→ Your objective
Set down, exactly and only, everything from the line containing "Open the Devices keyboard-mouse sidebar icon" down to the line containing "1512x811 pixels." in the data below; the pictures are not part of the copy.

→ Data for the task
________________________________________

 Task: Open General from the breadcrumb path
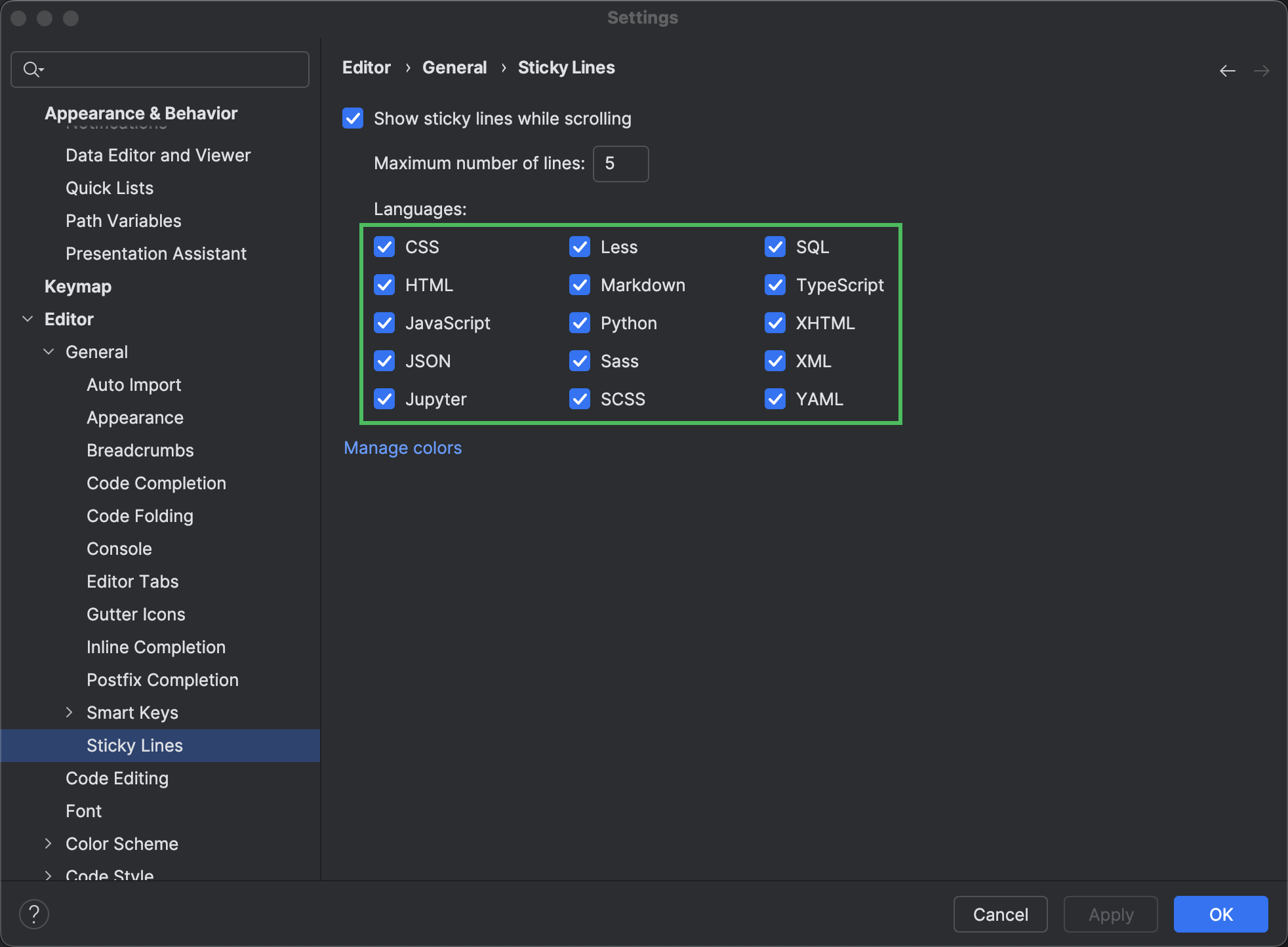454,67
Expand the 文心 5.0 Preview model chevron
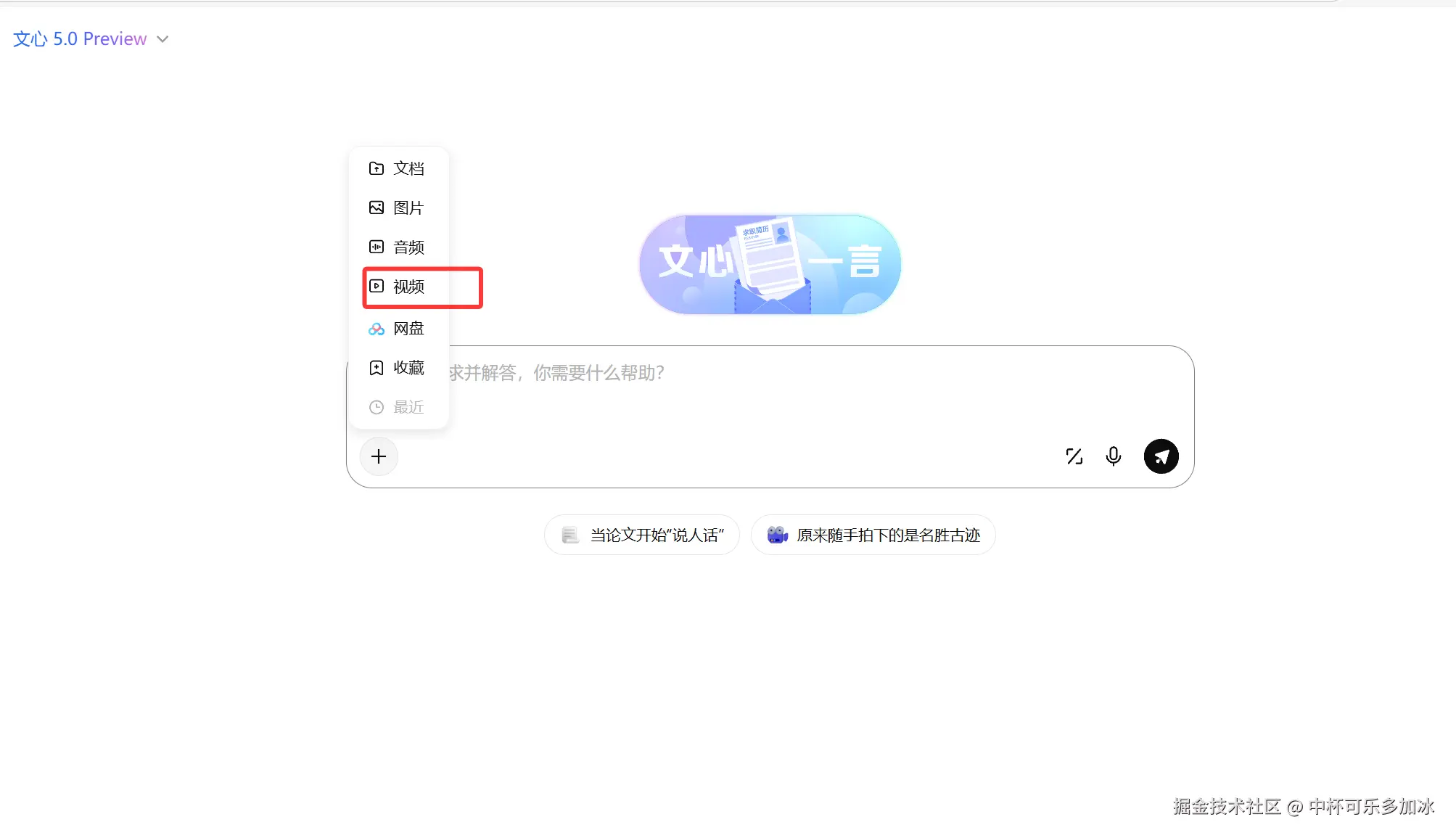The width and height of the screenshot is (1456, 838). pyautogui.click(x=163, y=39)
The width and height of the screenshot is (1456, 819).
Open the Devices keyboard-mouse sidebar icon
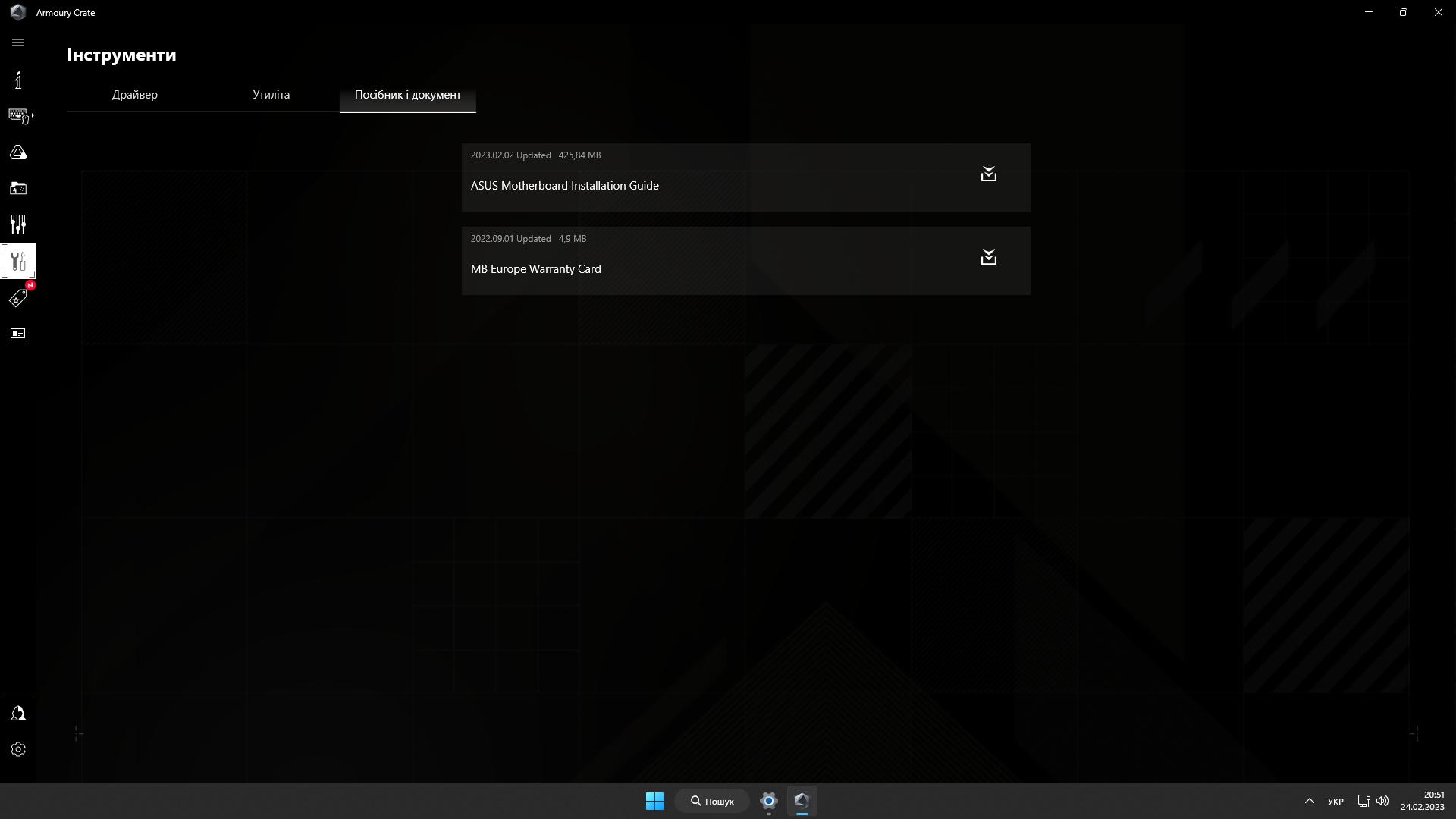[x=17, y=115]
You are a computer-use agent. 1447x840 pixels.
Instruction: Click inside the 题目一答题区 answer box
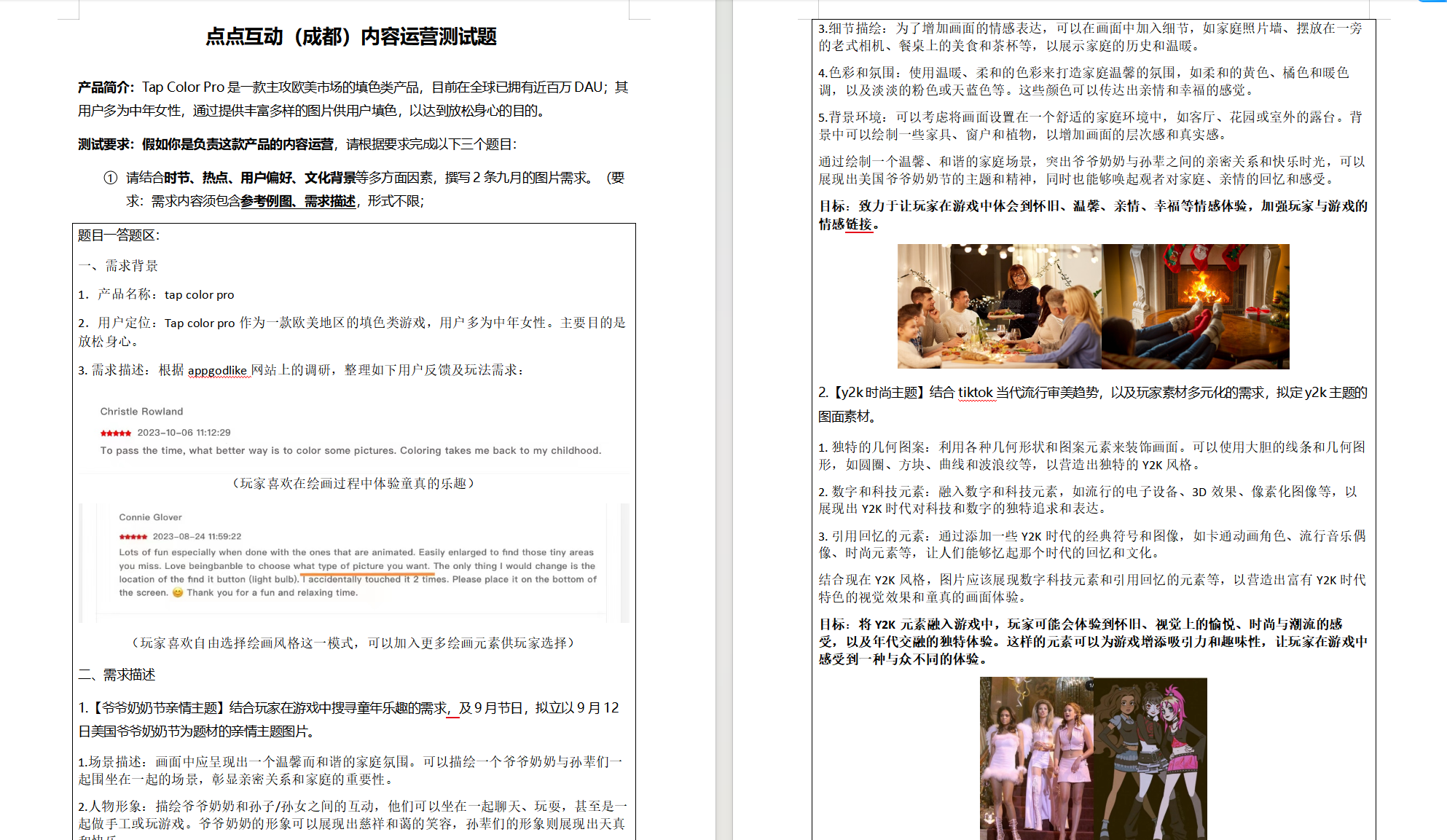(120, 235)
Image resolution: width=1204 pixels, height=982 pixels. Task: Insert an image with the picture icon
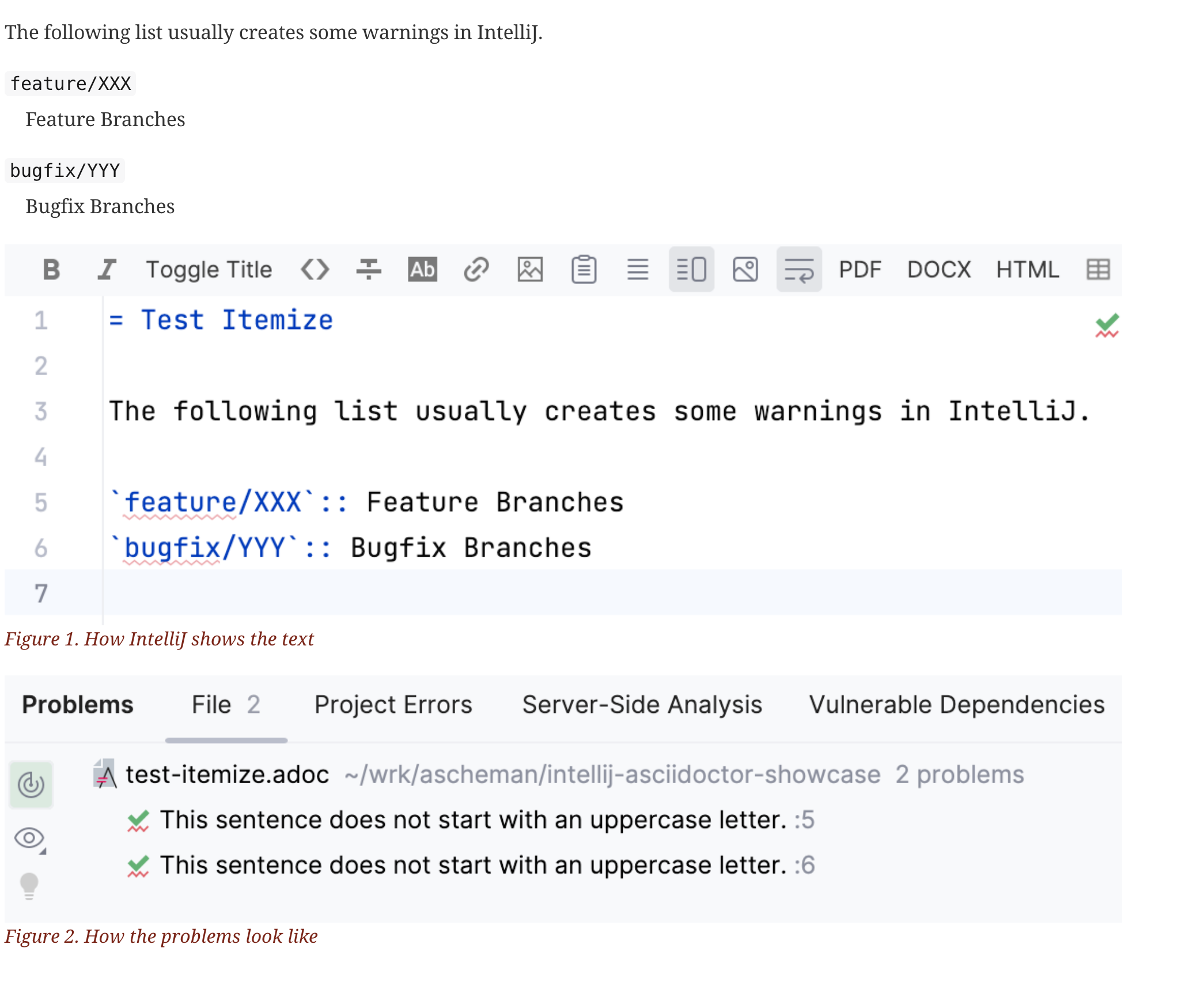point(530,269)
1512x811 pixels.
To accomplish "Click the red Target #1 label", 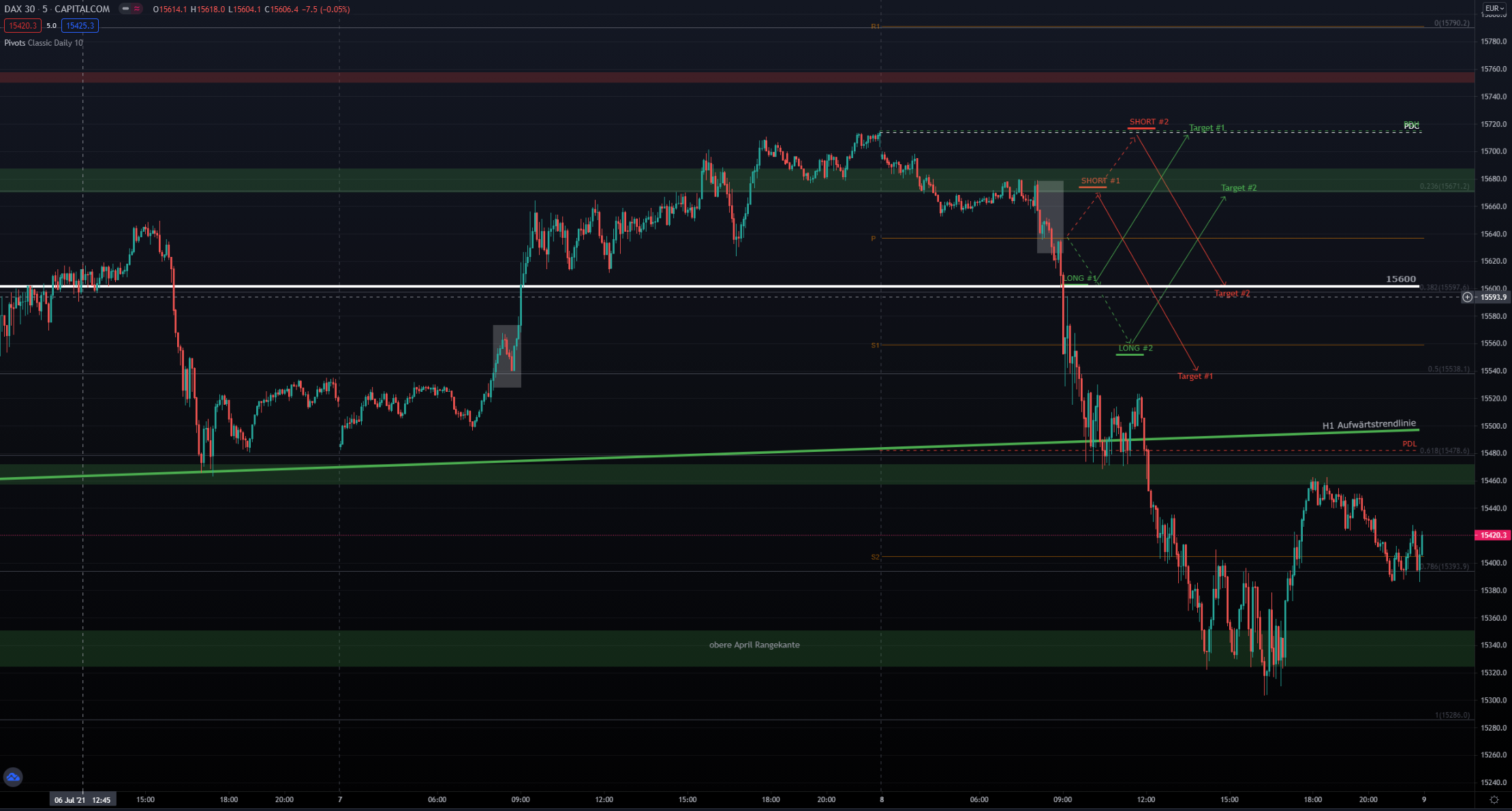I will pos(1194,376).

________________________________________

→ Response area
Open the Devices keyboard-mouse sidebar icon
[x=17, y=115]
You are a computer-use agent. 1447x840 pixels.
Instruction: Click inside the 题目一答题区 answer box
(120, 235)
Image resolution: width=1204 pixels, height=982 pixels. Task: Insert an image with the picture icon
point(530,269)
1512x811 pixels.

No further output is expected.